Return every record exactly as written.

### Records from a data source
--

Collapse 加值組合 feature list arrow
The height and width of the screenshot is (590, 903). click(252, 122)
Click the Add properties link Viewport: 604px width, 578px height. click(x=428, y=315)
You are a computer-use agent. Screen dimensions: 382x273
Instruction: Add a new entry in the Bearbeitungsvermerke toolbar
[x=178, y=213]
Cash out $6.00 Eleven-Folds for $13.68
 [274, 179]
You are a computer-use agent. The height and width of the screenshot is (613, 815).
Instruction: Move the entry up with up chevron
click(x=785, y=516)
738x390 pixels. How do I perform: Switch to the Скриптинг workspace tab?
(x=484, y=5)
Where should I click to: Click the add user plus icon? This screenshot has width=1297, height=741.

--

### Response to this task
Collapse 加值組合 feature list arrow
The height and width of the screenshot is (590, 903). click(252, 122)
Click the Add properties link Viewport: 604px width, 578px height. click(x=428, y=315)
You are a computer-use agent. Screen dimensions: 382x273
Instruction: Add a new entry in the Bearbeitungsvermerke toolbar
[x=178, y=213]
Cash out $6.00 Eleven-Folds for $13.68
 [274, 179]
You are a computer-use agent. The height and width of the screenshot is (613, 815).
Instruction: Move the entry up with up chevron
click(x=785, y=516)
738x390 pixels. How do I perform: Switch to the Скриптинг workspace tab?
(x=484, y=5)
Where should I click to: Click the add user plus icon? This screenshot has width=1297, height=741.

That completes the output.